■ Extrait du texte ■

◆ ◆ ◆ ◆

Quand j’ai demandé à la conseillère du rayon livres où trouver « René Girard », elle a entré le nom dans l’ordinateur, cherché longuement, et fini par relever le menton pour me lancer d’un ton de maraîchère : « René je vais pas avoir… J’ai Girard Alain si vous voulez, mais du René on n’en a plus » !
« Va pour Alain ! », attendait-elle sans doute que je lui dise. J’ai préféré attendre une nouvelle cargaison de « René » et bien m’en a pris. Des choses cachées depuis la fondation du monde. C’est une de ces lectures qui restent, qui sont là pour durer. Une de ces réflexions qui créent un vertige à penser qu’elles étaient là toutes ces années, à la librairie du coin ou dans sa bibliothèque, et qu’elles détenaient depuis le départ les clés de questions qu’on n’avait même pas su formuler.
Temps 1 – Le point de départ de Girard est le désir mimétique : l’homme ne se fixe pas lui-même son désir, il a besoin d’un modèle, il désire ce que l’autre désire. Le désir ne s’attache pas à l’objet, mais à la possession de cet objet par un autre. Ce que l’on désire, c’est la plénitude dont semble empli celui qui possède. Une beauté froide passe devant vous sans daigner vous regarder ? Votre désir s’éveille parce que ce mépris affiché vous exclue, vous fait obstacle, vous signifie que cette personne est auto-suffisante et n’a besoin ni de vous ni de votre regard pour exister. Ce que l’on désire, c’est cette plénitude dont on est soi-même dépourvu.
« Contrairement à ce que veut la théorie du narcissisme, le désir n’aspire jamais à ce qui lui ressemble ; c’est toujours ce qu’il imagine de plus irréductiblement autre qu’il recherche. (…) Et plus le désir cherche le différent, plus il tombe sur le même ».

◆ ◆ ◆ ◆

■ Section des données ■
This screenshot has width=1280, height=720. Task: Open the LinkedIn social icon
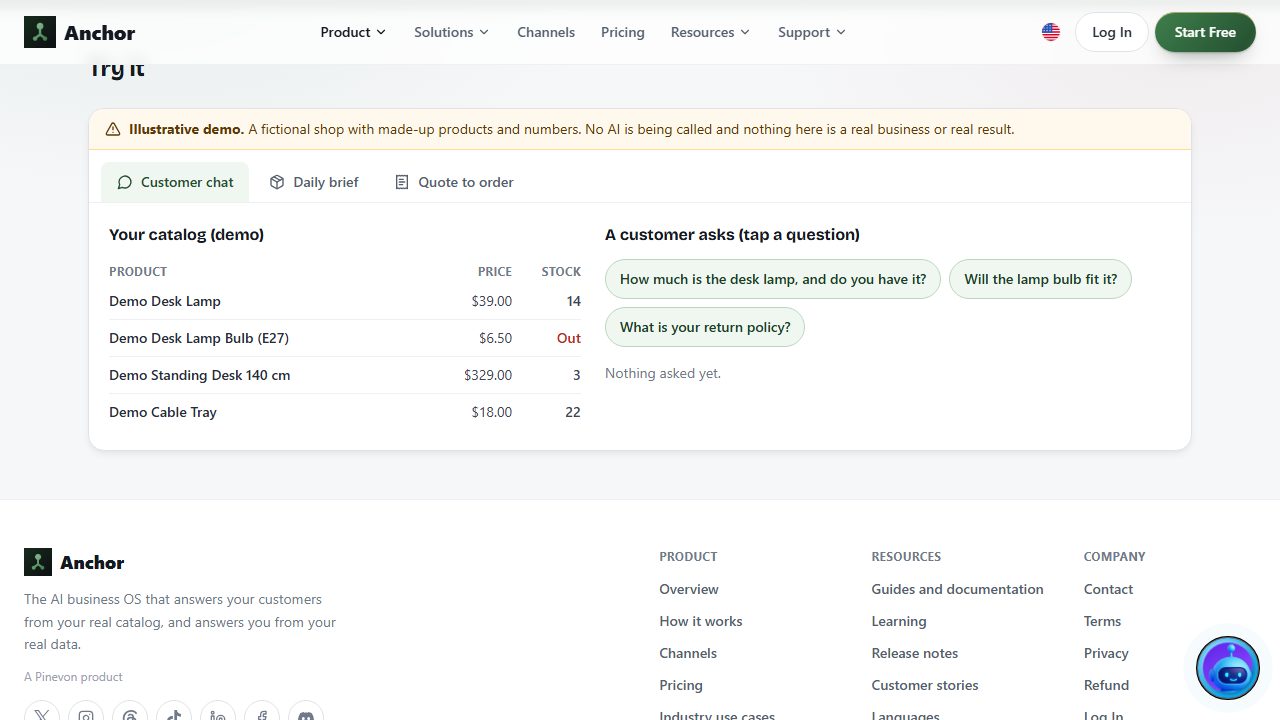point(218,716)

◆ ◆ ◆ ◆

■ Exercices ■
- A) D'après le texte sur René Girard, de quelle notion part sa réflexion ?
- B) Prolongez le texte sur le désir mimétique chez René Girard après sa dernière phrase.

■ Réponses ■
- A) Du désir mimétique.

- B)
L’homme désire ce qui est hors d’atteinte, ce qui est fondamentalement autre que lui. Il est en quête perpétuelle de différence, qu’une fois trouvée il imite. La conduite mimétique aboutit évidemment à l’érosion de la différence et à une fuite en avant vers une singularité toujours nouvelle.
Temps 2 – Les hommes n’accordant de valeur qu’à ce qui est désiré ou détenu par l’autre, avec effets de réciprocité qui expliquent les phénomènes de mode, d’admiration et d’emballement, on devine aisément que le mimétisme entraîne aussi des cycles contagieux de rivalité, de concurrence, qui accumulent les tensions et que la communauté doit juguler. La loi est une tentative de mettre de la distance entre les désirs au sein d’un même groupe pour contrôler le mimétisme (« tu ne tueras pas, tu ne voleras pas, tu ne convoiteras pas la femme de… », etc.).
« Ce sont les pères et les fils, ce sont les voisins et les amis, qui deviennent des obstacles les uns pour les autres. (…) A mesure que les barrières entre les hommes disparaissent, les antagonismes mimétiques se multiplient (…). Dans un monde où il y a de moins en moins de barrières fixées et institutionnalisées, il y a de plus en plus de chances pour que les hommes deviennent l’un pour l’autre l’obstacle fascinant. »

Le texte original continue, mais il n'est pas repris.